▸ **Exercise requirements**: Of the records that follow, copy only the lines from the line containing "1400x840 pixels." to the line containing "You are a computer-use", both included, exactly as written.

▸ **Exercise material**:
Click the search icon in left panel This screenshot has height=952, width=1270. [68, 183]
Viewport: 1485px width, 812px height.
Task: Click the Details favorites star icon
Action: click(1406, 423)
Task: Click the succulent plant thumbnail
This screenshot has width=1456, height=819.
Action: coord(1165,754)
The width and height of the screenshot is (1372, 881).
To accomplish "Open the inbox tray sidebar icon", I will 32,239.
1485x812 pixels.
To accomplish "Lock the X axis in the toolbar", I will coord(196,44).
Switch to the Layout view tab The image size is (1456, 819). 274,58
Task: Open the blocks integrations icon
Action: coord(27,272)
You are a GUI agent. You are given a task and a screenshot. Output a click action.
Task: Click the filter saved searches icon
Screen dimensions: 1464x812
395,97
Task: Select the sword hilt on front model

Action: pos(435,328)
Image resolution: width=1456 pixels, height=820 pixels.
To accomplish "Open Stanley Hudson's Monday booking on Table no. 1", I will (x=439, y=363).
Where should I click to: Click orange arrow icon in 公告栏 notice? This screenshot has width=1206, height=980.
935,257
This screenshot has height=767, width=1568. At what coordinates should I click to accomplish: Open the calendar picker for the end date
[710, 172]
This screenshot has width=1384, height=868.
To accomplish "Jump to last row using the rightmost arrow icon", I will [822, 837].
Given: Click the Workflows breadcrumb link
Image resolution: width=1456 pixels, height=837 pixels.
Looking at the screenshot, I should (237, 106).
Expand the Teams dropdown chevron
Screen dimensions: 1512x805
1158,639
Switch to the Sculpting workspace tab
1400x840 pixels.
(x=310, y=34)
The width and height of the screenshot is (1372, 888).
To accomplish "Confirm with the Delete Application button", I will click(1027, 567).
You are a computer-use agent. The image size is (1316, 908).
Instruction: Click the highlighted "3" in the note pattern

▸ **Task result**:
1400x840 pixels.
(x=310, y=34)
The width and height of the screenshot is (1372, 888).
To accomplish "Confirm with the Delete Application button", I will click(1027, 567).
You are a computer-use agent. The image size is (1316, 908).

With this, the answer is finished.